Western Blot Analysis of Protein Extracts

Total protein extracts were prepared using a lysis buffer (50 mM Tris, 2% SDS, 10% glycerol, 0.74 M beta-mercaptoethanol), sonicated on ice using a Sonifier 250D (Branson Ultrasonics), and heated for 5 min at 99 °C. Protein concentrations were determined with the Bio-Rad DC Protein Assay Kit (BioRad) using bovine serum albumin as a standard. Protein extracts were separated in 10% SDS-PAGE and electrotransferred to PVDF membranes (Immobilon-P; EMD Millipore).

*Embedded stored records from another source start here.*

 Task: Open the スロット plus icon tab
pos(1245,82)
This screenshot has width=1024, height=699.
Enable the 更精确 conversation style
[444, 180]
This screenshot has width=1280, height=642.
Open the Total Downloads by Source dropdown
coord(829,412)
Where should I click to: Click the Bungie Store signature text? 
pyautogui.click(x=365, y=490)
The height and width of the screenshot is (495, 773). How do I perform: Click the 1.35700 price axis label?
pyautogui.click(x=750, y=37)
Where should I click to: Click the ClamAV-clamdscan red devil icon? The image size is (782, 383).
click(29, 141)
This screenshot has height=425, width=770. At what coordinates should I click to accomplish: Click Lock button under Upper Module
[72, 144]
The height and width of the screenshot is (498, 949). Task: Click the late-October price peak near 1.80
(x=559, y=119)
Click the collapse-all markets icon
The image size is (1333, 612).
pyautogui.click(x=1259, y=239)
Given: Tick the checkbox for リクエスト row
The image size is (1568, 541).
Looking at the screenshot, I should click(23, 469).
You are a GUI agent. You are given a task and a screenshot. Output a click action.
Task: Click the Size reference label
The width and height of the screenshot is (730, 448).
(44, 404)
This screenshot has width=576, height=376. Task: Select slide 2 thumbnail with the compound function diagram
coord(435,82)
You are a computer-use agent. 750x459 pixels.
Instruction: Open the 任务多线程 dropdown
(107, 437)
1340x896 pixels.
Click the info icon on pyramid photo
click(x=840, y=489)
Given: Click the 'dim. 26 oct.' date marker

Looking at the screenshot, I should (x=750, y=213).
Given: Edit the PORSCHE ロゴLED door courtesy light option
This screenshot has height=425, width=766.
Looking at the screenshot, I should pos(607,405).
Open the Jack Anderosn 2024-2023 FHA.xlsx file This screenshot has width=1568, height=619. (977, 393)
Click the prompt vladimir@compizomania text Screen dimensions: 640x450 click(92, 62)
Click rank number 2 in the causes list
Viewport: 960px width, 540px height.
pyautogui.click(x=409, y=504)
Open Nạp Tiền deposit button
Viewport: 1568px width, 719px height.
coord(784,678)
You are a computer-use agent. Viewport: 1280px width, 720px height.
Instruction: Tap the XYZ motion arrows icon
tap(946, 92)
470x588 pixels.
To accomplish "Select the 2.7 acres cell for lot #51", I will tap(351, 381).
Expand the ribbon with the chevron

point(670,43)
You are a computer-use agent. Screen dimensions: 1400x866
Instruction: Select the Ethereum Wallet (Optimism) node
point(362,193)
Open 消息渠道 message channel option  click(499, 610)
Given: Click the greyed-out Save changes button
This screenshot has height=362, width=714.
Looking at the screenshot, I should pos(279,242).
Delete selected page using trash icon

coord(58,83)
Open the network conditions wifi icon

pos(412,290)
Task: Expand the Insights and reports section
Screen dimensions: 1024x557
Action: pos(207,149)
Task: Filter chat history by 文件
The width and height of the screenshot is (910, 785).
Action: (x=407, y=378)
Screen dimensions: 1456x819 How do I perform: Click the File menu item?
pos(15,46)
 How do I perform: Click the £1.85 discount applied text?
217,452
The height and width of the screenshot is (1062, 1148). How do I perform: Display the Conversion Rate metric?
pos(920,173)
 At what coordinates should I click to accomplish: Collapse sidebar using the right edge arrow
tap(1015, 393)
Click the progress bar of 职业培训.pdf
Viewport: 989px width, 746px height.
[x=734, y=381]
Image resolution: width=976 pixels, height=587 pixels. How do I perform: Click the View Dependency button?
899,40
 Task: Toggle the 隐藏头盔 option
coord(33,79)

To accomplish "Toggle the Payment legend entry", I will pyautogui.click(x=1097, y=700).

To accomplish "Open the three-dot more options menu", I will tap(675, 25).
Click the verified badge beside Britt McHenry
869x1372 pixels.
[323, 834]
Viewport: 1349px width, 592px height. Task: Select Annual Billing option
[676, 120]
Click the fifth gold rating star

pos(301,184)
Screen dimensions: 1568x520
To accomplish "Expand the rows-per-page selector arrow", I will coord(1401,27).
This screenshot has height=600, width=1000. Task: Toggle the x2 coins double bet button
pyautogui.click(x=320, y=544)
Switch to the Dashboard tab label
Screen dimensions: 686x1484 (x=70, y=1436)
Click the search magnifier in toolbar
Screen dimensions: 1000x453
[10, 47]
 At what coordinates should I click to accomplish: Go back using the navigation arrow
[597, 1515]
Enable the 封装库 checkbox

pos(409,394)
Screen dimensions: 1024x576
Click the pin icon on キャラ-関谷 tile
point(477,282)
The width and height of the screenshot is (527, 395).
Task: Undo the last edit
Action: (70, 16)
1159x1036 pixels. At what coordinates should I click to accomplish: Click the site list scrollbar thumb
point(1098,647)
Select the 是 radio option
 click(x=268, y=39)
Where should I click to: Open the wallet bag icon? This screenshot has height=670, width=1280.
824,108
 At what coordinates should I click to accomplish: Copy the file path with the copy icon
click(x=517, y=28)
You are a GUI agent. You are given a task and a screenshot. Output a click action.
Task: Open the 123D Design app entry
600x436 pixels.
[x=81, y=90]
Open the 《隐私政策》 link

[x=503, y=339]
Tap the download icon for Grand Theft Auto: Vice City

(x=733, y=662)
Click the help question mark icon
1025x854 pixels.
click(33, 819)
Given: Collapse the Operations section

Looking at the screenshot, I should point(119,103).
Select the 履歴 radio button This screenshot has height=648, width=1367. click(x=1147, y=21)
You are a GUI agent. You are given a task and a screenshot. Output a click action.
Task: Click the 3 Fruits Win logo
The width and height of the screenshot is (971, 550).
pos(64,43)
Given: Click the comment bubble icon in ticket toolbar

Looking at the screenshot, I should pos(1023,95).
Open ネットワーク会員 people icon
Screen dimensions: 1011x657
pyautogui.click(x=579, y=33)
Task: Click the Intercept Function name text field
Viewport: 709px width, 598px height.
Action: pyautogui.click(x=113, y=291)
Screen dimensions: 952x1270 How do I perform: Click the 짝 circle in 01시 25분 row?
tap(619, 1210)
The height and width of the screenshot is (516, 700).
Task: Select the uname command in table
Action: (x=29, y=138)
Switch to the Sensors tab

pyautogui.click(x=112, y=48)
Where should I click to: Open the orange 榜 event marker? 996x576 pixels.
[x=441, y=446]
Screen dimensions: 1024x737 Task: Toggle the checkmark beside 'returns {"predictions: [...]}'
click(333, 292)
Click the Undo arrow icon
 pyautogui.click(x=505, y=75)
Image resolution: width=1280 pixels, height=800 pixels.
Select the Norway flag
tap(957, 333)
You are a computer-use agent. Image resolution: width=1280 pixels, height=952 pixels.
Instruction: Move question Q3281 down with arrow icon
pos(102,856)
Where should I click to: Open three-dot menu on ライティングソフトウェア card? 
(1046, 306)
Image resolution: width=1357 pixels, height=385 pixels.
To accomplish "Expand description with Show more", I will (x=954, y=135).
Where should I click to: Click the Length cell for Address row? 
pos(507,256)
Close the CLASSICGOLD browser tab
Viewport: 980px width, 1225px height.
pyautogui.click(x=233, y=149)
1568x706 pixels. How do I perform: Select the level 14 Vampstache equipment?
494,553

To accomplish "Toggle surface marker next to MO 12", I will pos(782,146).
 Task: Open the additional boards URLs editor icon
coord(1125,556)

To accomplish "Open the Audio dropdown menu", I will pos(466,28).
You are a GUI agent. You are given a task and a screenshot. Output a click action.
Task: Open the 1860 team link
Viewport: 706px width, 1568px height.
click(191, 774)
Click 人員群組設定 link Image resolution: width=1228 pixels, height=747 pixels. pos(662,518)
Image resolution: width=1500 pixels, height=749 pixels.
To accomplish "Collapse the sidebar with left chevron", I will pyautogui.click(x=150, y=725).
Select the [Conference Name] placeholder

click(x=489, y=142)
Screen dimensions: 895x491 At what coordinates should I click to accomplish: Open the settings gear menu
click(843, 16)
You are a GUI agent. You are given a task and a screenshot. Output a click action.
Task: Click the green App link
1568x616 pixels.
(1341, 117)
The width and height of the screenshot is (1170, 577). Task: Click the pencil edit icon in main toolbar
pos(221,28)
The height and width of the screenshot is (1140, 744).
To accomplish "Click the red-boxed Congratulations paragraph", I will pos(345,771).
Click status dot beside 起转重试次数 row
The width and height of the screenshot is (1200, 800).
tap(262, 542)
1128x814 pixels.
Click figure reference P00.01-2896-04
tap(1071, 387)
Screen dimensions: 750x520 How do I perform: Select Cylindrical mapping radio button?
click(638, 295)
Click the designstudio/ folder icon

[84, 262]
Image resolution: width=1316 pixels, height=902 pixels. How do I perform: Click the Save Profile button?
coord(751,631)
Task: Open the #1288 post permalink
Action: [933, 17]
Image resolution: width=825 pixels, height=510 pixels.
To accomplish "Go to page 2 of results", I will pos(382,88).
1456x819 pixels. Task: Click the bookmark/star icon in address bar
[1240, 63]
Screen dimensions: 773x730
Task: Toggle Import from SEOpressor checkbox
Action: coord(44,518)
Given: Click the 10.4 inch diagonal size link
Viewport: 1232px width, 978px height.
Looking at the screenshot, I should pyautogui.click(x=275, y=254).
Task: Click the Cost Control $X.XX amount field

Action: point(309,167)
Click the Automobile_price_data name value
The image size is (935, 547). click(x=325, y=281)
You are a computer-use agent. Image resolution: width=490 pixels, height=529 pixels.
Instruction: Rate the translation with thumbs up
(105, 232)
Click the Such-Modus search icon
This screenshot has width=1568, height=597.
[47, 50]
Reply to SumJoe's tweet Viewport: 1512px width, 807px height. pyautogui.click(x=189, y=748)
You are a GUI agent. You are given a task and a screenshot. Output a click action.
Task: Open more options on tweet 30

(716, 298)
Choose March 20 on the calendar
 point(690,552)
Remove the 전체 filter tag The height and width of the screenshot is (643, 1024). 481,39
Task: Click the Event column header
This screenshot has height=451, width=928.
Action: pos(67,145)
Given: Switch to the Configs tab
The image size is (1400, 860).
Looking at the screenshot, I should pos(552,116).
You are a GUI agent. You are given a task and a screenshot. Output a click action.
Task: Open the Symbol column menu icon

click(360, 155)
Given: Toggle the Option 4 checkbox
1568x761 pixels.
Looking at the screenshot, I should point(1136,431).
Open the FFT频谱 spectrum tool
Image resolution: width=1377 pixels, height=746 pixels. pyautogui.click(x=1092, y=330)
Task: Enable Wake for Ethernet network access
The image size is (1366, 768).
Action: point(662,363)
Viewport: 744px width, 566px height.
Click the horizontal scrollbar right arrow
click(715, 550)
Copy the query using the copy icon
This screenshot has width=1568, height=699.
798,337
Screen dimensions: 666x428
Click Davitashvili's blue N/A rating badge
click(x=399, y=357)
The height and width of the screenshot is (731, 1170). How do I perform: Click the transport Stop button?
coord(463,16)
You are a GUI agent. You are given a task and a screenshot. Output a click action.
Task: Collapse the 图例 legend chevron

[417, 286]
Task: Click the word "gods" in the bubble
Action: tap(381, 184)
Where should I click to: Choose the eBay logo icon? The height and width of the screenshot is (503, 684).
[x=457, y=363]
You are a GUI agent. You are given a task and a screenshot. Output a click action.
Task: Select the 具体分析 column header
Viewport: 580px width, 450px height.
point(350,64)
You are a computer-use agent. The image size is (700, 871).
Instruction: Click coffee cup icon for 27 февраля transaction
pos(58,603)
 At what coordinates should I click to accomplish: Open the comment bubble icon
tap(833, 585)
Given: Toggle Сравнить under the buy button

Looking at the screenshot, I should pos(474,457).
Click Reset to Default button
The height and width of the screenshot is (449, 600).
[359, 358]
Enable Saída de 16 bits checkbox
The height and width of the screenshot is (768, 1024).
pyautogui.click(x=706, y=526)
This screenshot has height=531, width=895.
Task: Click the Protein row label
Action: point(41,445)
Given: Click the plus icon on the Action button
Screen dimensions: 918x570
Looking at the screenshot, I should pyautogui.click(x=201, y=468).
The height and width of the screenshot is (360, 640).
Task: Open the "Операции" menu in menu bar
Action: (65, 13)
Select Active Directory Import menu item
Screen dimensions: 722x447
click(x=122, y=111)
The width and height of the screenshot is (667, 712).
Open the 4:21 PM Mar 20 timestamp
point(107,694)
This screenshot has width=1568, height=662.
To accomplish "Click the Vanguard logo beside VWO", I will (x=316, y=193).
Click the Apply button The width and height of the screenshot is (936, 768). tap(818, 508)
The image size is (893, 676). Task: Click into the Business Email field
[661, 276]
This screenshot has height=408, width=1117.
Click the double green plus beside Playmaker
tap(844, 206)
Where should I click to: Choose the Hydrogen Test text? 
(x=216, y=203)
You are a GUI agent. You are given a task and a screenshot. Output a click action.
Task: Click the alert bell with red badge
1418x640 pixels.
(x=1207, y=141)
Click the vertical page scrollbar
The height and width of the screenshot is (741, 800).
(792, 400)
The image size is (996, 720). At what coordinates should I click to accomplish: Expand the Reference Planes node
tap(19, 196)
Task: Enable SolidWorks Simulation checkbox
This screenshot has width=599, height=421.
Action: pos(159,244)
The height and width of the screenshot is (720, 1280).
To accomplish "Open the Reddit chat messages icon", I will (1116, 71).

Antibodies used were as follows: MYC #ab32 (Abcam, Cambridge, USA) [56 (link)], #sc764 (Santa Cruz Biotechnology, USA) [57 (link)]; DNMT3B #ab122932 (Abcam, Cambridge, USA) [58 (link)],#nb100-56514 (Novus Biologicals, USA) [59 (link)]; TUBULIN #ab6046 (Abcam, Cambridge, USA) [22 (link)]; β-ACTIN #A5441 (Sigma-Aldrich, USA); GAPDH #sc25778 (Santa Cruz Biotechnology, USA) [60 (link)]; Anti-MOUSE HRP #31430 (Thermo Fisher, USA) [61 (link)]; Anti-RABBIT HRP #31460 (Thermo Fisher, USA) [62 (link)]. Protein quantitation was performed using ImageJ software (https://imagej.nih.gov/ij/) [63 (link)].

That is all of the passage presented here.